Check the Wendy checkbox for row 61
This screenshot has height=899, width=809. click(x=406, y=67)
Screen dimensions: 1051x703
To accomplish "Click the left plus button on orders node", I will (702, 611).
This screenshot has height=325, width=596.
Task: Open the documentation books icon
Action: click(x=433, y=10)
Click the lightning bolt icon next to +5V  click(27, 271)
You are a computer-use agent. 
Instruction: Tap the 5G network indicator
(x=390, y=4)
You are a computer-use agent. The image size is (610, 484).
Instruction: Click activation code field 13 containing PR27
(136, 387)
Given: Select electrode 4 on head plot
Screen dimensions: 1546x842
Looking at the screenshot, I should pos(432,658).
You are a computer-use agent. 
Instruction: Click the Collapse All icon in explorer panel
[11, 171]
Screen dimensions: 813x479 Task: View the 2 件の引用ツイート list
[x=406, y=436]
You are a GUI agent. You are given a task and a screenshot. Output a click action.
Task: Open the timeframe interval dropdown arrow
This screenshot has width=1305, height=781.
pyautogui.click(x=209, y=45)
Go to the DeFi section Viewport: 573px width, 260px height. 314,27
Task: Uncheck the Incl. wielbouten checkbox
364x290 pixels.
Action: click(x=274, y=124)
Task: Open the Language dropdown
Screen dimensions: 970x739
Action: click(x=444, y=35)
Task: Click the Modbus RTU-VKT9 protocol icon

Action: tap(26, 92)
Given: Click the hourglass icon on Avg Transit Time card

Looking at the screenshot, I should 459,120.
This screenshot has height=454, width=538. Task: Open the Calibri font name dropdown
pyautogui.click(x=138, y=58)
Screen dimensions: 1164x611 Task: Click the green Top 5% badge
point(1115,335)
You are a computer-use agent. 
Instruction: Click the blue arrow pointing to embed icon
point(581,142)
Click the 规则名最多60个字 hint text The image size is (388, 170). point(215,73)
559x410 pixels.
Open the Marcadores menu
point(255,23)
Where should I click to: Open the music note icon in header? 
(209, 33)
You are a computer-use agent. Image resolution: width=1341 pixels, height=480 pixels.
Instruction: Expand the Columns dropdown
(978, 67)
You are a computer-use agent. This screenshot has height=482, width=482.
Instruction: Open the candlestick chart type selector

* * *

## Work order
Wherever the word "agent" appears in the records above, copy that line.

## Worked solution
You are a computer-use agent. 
You are a computer-use agent. The image size is (610, 484).
You are a computer-use agent. 
You are a GUI agent. You are given a task and a screenshot. Output a click action.
You are a computer-use agent. 
You are a computer-use agent. Image resolution: width=1341 pixels, height=480 pixels.
You are a computer-use agent. This screenshot has height=482, width=482.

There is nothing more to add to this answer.